Ora però la traduzione in italiano dei testi principali di Neisser, von Stackelberg, Zeuthen, Schlesinger e Wald, oltre a materiale aggiuntivo come la brillante ricostruzione storica a opera di Weintraub e il commento testuale di Montesano, toglie almeno agli economisti nazionali ogni alibi per accontentarsi della solita visita di cortesia all'argomento. E pone le seguenti domande: tanto risultato come è stato raggiunto? E non è che il prezzo analitico pagato per quella soluzione significativa sia stato esagerato?
Ricorda Weintraub che il "programma di ricerca neowalrasiana" in realtà non era tanto partito dallo schema originario di equilibrio generale di Walras, quanto dalla sua rappresentazione ridotta (già presente, per altro, nella "Nota matematica XXI" dei "Principi di economica" di Alfred Marshall) esposta nel 1918 da quel Gustav Cassel di cui Schumpeter era solito dire: "10 per cento Walras, 90 per cento acqua". Ora può darsi che tant'acqua abbia così diluito il forte vino walrasiano da trasformarlo in un insipido beverone. Infatti cosa ha fatto Cassel? Ha estratto dall'equilibrio generale walrasiano (che, come si sa, è completo) soltanto le equazioni necessarie alla determinazione di quantità e prezzi dei beni di consumo prodotti e dei fattori produttivi impiegati, ricavandone così la caricatura di un'economia dove, a determinati coefficienti tecnici, non si producono nuovi beni capitali mentre quelli vecchi sono di durata eterna. Conseguentemente scompaiono dalla considerazione analitica sia l'investimento (in che cosa, se i beni capitali non sono prodotti?) sia il risparmio (di che cosa, se tutto il reddito è speso in beni di consumo?), nonché la relativa incognita del saggio d'interesse.
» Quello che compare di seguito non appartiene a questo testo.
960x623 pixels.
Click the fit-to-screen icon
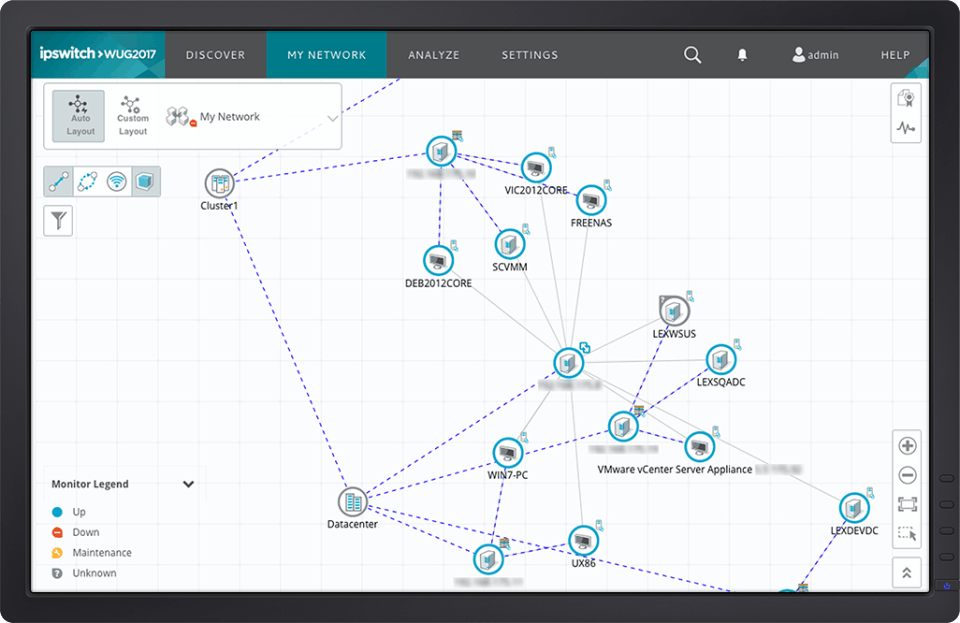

E se pur è vero che il più lucido di tutti, Abraham Wald, consapevole di avere ipotizzato sul momento "che nulla venga risparmiato, per cui il problema della formazione del capitale e del tasso di interesse non viene trattato", aveva subito precisato che "successivamente sarà esposto un sistema dinamico di equazioni nel quale saranno considerati la formazione di capitale ed il tasso di interesse e nel quale i coefficienti tecnici saranno assunti variabili"; tuttavia le sue vicende biografiche (Wald era ebreo) lo costrinsero a riparare in America volgendo i suoi interessi verso la statistica, sicché quella dimostrazione è andata perduta, a meno che, come pensa Weintraub, non sia mai stata nemmeno scritta.
Come che sia, la dimostrazione rigorosamente coerente della determinatezza algebrica dell'equilibrio economico generale è così rimasta confinata nel "programma neowalrasiano" allo schema di una economia capitalistica che più assurda non si può: sarà pure concorrenziale (facendo contenti gli apologeti del libero mercato), ma che razza di capitalismo sarà mai se non vi si rinnovano i beni capitali perché quelli vecchi non si consumano? Il sistema è determinato, tuttavia! Ma la coerenza formale così dimostrata non è pagata al prezzo della più clamorosa irrilevanza economica? È quindi un peccato che nell'antologia in questione nessun accenno sia fatto per avvertire il lettore dell'esistenza di quella "piccola" limitazione che ipoteca alquanto la significatività dell'intero programma di ricerca.
Ma ciò è proprio degli economisti: non discutere mai le ipotesi di partenza. Del resto per guadagnare il Nobel non occorre affatto produrre teorie verosimili - basta che siano formalmente coerenti -, come provato anche da Robert Solow (premio Nobel nel 1987) che è autore di un modello, questa volta di crescita, dove si fa l'ipotesi dell'esistenza di una merce sola!